Explore alternatives for critical parts
For these parts, propose alternative suppliers and compare them on cost and delivery performance.
Open orders triage (undelivered orders)
Show me the open orders most likely to be delayed this month.
What-if mitigation on a specific order
For PURCHASE_ORDER_ID=... (or TRANSACTION_ID=...), what's the baseline delay risk? What if we switch supplier to ... (or change another supported lever)?
Important
What-if analysis depends on the levers supported by the prediction model and the availability/validity of required fields in the open order record.
Delay forecasting#
This model is a binary classifier trained on historical orders to predict whether an order will be delayed (IS_DELAY). It’s then applied to open orders to produce a delay-risk score used to prioritize orders and run what-if simulations in Agent Hub.
Outputs#
The Solution produces decision-support outputs in Agent Hub, typically including:
Portfolio summaries highlighting spend concentration and delivery performance trends
Tables ranking suppliers, parts, and lanes by delay KPIs and exposure
Ranked lists of open orders based on predicted delay risk (where applicable)

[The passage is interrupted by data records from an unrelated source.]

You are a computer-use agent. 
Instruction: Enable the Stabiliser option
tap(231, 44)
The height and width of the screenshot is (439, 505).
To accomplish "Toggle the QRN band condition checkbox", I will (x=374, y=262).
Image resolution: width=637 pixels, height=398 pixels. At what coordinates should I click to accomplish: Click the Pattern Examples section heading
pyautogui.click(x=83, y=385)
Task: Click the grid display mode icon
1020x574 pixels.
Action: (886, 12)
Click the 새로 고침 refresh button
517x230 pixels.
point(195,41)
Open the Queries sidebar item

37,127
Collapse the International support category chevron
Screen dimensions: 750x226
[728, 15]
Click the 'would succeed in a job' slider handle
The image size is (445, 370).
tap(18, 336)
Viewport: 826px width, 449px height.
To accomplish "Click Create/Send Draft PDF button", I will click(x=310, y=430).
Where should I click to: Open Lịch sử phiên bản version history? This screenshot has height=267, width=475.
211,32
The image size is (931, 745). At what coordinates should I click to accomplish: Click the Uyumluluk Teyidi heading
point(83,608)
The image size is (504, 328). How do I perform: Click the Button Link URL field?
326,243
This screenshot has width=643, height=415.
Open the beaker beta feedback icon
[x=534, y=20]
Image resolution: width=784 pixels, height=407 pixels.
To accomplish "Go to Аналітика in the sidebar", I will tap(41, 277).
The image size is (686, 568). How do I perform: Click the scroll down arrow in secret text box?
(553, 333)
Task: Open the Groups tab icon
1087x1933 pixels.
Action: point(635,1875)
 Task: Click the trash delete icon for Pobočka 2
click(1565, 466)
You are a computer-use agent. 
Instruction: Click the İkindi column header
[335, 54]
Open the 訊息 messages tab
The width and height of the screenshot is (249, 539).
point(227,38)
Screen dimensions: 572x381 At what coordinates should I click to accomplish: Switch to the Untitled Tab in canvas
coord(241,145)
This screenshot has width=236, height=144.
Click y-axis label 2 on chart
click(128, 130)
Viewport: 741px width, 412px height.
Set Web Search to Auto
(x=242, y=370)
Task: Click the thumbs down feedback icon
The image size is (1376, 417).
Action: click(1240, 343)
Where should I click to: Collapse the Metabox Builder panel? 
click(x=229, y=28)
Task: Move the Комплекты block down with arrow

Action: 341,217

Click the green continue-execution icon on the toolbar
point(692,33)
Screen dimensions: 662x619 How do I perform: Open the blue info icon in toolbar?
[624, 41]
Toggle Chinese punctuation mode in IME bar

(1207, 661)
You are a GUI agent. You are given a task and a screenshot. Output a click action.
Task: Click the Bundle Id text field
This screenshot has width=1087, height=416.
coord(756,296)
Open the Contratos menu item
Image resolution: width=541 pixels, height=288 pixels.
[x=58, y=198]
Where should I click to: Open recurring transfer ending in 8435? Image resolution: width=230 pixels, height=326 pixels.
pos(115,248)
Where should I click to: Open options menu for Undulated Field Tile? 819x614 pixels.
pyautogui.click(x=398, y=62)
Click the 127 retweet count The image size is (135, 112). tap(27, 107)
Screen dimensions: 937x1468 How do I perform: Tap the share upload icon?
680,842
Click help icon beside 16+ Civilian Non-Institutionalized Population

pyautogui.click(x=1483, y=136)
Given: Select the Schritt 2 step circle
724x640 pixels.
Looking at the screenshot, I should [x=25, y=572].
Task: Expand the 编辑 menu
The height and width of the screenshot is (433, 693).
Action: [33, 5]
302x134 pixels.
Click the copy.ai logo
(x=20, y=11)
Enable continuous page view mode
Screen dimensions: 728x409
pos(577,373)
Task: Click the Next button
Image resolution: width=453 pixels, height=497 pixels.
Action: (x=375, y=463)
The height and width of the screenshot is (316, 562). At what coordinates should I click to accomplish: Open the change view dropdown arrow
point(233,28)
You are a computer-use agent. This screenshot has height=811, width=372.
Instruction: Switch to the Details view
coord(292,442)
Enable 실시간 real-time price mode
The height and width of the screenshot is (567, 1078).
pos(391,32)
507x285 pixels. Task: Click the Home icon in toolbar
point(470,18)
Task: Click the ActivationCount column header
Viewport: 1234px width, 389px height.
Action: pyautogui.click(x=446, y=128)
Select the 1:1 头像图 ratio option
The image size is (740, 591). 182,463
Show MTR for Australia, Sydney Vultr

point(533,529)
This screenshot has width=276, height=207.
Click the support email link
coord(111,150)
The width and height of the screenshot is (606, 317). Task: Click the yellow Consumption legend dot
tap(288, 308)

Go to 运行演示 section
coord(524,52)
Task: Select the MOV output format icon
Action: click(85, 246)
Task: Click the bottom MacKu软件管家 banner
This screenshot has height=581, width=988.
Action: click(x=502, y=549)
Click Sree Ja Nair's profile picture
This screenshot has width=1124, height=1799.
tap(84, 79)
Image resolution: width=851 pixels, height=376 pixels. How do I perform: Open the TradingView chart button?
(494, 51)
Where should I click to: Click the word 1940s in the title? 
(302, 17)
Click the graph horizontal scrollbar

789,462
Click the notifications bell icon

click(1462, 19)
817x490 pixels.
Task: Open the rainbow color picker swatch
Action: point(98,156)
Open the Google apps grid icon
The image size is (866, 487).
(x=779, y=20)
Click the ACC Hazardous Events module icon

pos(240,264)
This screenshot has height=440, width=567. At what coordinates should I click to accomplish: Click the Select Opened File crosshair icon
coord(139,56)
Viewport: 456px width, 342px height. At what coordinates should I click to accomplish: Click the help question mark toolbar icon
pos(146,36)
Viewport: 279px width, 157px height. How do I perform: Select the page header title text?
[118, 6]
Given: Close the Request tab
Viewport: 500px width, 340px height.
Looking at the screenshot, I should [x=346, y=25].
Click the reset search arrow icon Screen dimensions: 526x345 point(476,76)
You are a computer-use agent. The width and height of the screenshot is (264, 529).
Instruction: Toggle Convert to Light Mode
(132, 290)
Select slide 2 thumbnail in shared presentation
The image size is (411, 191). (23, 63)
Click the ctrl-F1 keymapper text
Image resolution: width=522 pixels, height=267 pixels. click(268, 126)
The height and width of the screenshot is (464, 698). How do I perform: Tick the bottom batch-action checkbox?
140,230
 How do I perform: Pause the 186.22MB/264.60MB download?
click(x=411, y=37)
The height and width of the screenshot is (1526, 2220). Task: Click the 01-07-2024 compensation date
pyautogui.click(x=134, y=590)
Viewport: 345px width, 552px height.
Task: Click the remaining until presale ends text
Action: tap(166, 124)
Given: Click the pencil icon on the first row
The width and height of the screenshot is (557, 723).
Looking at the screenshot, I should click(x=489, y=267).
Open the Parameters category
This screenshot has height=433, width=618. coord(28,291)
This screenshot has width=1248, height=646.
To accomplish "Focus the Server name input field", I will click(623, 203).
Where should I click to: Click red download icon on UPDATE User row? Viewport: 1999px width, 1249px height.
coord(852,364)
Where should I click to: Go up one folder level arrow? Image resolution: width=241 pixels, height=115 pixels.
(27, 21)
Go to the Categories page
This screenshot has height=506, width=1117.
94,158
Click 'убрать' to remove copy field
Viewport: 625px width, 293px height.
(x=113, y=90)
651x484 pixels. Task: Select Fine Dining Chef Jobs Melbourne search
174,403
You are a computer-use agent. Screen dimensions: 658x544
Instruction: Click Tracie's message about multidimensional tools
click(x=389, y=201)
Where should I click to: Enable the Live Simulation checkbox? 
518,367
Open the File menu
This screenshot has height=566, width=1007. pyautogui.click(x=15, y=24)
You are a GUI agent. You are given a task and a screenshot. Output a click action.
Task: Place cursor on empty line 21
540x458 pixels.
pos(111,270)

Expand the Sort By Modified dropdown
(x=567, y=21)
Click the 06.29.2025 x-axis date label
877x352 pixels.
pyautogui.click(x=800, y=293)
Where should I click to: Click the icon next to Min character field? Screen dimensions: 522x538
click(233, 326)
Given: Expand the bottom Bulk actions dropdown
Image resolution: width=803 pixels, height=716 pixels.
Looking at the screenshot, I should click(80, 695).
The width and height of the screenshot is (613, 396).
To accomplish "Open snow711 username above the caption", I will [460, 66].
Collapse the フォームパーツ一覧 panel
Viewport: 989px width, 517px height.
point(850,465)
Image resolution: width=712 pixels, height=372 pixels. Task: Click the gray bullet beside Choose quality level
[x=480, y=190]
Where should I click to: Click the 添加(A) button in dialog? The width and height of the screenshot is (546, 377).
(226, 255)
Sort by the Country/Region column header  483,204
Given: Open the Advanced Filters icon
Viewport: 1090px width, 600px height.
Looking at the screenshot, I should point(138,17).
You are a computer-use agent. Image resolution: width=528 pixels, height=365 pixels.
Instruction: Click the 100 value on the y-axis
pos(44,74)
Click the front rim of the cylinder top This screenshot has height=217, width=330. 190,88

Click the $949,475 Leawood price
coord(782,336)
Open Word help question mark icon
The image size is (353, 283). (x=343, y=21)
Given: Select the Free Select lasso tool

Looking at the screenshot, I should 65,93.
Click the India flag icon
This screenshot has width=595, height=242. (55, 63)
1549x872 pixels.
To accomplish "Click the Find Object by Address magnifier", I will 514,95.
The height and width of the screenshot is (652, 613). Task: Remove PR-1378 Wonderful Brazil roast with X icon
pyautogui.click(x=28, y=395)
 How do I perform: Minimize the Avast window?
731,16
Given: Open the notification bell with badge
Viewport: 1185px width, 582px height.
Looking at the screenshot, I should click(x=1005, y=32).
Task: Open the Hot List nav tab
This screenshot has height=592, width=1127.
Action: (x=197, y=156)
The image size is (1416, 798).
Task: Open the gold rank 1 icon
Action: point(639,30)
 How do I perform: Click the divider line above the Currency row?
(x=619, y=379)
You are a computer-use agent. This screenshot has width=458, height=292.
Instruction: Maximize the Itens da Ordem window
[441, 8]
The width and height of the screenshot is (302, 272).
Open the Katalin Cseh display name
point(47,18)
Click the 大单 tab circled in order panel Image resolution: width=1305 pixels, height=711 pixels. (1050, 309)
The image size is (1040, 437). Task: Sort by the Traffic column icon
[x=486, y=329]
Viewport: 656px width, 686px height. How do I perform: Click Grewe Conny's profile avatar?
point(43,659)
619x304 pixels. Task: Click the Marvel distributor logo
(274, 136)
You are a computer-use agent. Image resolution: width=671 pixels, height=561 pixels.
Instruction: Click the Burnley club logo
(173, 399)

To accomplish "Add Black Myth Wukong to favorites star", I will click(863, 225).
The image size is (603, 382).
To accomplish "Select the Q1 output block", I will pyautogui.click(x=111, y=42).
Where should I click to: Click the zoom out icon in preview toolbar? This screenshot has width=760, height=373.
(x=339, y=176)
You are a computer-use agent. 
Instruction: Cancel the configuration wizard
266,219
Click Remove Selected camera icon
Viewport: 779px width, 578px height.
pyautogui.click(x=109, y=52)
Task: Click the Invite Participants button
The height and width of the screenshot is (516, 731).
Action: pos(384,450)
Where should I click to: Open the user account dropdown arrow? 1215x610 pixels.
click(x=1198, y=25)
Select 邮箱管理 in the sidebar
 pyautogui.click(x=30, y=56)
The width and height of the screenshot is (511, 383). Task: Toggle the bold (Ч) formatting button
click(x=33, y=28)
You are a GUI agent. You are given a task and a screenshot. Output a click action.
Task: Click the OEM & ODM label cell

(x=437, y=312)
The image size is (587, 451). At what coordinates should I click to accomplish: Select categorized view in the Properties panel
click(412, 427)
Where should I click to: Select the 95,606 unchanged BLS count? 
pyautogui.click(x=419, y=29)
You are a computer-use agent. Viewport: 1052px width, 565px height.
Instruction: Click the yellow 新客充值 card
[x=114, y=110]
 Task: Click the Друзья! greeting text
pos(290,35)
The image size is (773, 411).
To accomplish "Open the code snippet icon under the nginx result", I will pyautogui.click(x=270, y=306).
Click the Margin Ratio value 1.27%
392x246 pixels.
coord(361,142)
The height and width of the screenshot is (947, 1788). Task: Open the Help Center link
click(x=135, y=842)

What-if comparisons showing baseline vs scenario risk scores and the expected delta
Summaries of annual report excerpts providing qualitative context for supplier risk
Reproducing these processes with minimal effort for your data#
This Solution equips supply chain and procurement teams to combine supplier qualitative context with operational performance and model-driven risk scoring in a single workflow. By consolidating portfolio review, open-order triage, and what-if mitigation into Agent Hub, it reduces manual analysis and helps teams prioritize actions that protect delivery reliability and operational resilience.
This documentation has provided several suggestions on how to derive value from this Solution. Ultimately however, the “best” approach will depend on your specific needs and data. If you’re interested in adapting this project to the specific goals and needs of your organization, Dataiku offers roll-out and customization services on demand.